Some problems are orphaned because they don’t initially code as being obviously ‘in scope’ for philanthropy (example: making every new building in SF both functional and beautiful).
And some problems are orphaned due to the Bystander Effect—they are so ‘obviously’ a problem that everyone thinks to themselves, “I’m sure someone else is working on that” (example: building a market for carbon removal). Counterintuitively, these ‘super obvious’ problems can frequently be ones where a GM mindset would be most additive because everyone else is hit with the bystander effect too. The world would probably be better off if smart people felt a bit more institutional distrust that popular problems are actually being solved.
In short, it is my belief that the world would be measurably better off, and progress would happen faster, with more GMs owning more of the world’s problems.
As a starting point, we can each get in the habit of more regularly asking, “Is there someone excellent who believes it’s their responsibility to solve this problem, and do I believe that they can do it?” And, if the answer is ‘no,’ consider making it our problem to change that.
Thank you to Hannah Bebbington, Charlie Petty, Freddie Williams, Parth Ahya, Ryan Orbuch and Jacob Trefethen for discussions and feedback on this idea. All shortcomings are mine.

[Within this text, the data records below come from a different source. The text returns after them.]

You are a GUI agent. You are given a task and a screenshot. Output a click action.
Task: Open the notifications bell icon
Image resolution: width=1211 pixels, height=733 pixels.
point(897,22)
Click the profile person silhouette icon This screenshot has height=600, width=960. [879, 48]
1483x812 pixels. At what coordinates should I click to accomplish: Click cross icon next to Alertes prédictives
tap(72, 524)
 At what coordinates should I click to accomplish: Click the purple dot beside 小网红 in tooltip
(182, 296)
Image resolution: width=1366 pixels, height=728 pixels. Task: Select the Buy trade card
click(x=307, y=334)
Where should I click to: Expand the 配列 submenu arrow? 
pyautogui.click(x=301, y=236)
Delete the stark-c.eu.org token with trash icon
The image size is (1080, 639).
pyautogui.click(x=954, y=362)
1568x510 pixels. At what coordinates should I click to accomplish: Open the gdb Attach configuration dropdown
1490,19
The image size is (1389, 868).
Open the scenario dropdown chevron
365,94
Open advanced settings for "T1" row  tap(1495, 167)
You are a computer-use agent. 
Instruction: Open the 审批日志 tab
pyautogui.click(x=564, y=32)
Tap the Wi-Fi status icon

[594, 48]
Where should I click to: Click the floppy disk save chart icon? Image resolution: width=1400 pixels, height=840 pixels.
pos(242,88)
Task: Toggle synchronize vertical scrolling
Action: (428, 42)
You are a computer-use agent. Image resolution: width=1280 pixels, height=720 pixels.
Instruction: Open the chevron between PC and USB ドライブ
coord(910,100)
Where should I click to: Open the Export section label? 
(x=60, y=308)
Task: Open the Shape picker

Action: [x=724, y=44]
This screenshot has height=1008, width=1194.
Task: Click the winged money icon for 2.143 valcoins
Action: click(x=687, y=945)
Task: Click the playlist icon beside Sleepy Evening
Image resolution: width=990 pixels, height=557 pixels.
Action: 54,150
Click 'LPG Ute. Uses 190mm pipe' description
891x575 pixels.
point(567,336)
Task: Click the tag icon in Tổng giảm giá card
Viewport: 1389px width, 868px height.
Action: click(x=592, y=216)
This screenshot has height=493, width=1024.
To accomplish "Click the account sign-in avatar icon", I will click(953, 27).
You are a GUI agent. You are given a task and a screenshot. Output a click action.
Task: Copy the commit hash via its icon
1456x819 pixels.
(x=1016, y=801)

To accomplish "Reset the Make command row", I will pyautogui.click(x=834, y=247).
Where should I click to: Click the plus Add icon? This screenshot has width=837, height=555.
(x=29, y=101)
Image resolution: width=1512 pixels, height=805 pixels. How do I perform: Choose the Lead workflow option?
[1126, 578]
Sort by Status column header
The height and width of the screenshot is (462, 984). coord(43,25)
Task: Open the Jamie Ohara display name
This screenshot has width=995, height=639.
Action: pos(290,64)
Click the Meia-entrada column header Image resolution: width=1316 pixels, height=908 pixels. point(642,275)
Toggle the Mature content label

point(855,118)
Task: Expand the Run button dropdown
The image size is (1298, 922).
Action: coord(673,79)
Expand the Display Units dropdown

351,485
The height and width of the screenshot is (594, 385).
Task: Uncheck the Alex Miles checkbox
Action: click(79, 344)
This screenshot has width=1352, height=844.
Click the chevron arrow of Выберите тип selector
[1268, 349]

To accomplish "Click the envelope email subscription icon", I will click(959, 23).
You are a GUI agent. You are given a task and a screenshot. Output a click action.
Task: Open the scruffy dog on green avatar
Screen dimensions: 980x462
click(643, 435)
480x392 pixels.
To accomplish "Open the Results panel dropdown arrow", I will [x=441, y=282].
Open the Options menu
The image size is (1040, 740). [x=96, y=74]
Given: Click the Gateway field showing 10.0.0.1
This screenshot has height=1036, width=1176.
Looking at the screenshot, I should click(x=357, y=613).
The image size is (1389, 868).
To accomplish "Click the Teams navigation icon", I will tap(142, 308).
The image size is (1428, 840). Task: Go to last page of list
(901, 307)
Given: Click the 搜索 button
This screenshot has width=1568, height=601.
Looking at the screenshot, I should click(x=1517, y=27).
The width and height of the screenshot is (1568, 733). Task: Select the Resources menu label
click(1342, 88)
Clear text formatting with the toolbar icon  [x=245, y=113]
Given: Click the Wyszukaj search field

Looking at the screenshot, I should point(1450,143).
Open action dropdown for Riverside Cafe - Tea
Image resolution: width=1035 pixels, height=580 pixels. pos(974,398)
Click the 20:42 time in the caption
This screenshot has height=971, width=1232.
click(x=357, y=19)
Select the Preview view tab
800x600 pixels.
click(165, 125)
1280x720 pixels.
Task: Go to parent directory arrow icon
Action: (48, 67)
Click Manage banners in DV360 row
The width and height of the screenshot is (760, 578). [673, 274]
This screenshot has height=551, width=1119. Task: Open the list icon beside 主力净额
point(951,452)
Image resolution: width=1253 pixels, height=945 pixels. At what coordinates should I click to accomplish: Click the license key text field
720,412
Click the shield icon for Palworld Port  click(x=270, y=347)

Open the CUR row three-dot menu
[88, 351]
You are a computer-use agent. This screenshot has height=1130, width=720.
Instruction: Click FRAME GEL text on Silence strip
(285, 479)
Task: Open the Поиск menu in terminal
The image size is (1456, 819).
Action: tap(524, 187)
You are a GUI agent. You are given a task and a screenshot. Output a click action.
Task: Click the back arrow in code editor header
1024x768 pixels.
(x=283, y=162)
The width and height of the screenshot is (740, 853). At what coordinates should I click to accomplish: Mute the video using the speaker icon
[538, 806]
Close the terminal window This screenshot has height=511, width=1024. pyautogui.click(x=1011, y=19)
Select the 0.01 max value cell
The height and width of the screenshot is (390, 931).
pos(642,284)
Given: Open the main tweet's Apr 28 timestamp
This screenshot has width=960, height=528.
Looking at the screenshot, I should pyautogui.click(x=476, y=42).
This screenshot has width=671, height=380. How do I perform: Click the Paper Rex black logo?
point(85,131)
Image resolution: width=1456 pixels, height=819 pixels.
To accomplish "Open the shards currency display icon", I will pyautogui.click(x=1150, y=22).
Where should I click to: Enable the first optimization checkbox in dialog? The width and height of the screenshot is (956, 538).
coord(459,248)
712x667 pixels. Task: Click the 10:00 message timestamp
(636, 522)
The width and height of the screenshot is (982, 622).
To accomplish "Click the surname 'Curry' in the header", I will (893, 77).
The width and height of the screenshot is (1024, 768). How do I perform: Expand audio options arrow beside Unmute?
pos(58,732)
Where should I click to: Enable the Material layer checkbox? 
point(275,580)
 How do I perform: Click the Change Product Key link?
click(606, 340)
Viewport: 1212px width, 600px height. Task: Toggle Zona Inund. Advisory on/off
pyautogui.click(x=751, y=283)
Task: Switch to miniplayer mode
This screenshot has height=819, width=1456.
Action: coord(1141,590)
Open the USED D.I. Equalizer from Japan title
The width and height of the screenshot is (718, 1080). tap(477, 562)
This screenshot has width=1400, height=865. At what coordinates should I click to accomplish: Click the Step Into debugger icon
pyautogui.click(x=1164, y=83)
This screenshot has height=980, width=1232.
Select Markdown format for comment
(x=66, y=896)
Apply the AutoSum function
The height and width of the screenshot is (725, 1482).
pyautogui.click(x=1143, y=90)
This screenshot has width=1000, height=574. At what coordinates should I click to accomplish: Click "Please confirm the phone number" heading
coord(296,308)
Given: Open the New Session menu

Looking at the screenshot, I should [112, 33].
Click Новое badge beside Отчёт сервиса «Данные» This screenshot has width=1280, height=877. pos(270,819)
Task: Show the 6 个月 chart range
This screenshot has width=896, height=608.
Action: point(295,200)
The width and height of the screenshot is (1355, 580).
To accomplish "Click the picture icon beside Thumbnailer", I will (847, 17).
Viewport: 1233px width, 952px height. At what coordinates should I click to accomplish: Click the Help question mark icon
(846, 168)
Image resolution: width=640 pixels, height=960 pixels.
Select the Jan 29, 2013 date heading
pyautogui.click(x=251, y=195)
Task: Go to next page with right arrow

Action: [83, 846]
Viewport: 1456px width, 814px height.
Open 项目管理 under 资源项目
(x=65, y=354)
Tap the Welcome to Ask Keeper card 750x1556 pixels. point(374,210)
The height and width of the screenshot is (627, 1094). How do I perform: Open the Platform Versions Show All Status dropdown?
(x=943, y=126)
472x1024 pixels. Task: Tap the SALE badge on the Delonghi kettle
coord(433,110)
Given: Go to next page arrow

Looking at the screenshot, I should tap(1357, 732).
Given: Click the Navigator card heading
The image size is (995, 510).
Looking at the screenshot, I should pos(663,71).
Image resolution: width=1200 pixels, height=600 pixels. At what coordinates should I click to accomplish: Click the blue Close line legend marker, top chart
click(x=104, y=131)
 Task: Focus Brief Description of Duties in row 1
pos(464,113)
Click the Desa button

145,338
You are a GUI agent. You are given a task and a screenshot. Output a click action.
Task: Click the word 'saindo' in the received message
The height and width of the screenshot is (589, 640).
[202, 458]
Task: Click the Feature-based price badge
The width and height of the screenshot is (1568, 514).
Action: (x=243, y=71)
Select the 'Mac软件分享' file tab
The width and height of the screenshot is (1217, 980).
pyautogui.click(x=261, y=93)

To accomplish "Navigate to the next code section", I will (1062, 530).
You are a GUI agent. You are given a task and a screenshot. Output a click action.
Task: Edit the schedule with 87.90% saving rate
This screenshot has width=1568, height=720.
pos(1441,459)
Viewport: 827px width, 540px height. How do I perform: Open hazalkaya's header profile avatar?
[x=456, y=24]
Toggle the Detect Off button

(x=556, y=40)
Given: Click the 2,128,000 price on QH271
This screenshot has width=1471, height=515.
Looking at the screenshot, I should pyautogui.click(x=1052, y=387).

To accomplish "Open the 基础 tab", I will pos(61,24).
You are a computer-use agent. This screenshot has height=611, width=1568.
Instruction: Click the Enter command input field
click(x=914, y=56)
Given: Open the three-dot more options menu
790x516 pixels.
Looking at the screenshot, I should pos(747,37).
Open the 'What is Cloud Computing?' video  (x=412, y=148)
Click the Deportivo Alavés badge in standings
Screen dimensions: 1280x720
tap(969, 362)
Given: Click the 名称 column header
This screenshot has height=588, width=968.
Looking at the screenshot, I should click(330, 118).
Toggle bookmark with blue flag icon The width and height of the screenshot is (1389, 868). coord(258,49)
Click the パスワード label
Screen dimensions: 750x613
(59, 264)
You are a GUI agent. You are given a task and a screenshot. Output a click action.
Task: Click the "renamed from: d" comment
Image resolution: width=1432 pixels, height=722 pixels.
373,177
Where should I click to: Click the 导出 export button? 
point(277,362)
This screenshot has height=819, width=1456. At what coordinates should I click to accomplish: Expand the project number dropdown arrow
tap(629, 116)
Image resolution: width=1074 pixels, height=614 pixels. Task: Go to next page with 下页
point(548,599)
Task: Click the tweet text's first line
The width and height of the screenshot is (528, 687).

The fact that this excellent essay has just 14 likes and no other comments at the time of my writing hints at another problem upstream of those described in the essay: How can we even get the right people to focus on big problems, and the lack of General Managers to solve them, without essays like this being in the New York Times? How can we get important thinking like this to the audience it needs?
Love this framing, and agree with the need for GM talent development and increased ambition among non-profits so those GMs have a platform (our Big if True Science Accelerator (BiTS), inspired by ARPA program design and management, works on the talent part). It would be great if the organizations looking at the world's problems from a GM perspective could share lessons and tools and coordinate. Also, for some problems, the GM-led effort might be most needed at an early stage or other critical time, to work on core parts of the problem that 1) won't be addressed by traditional mechanisms (e.g., markets, government grants), and 2) if solved, would unlock progress and allow these usual mechanisms to kick in. The entering wedge, or what we would call the "DARPA-hard" part of the problem. Solve that part, and the rest of it is much easier to work out. That lends itself to a time-bound, thesis-driven, focused push.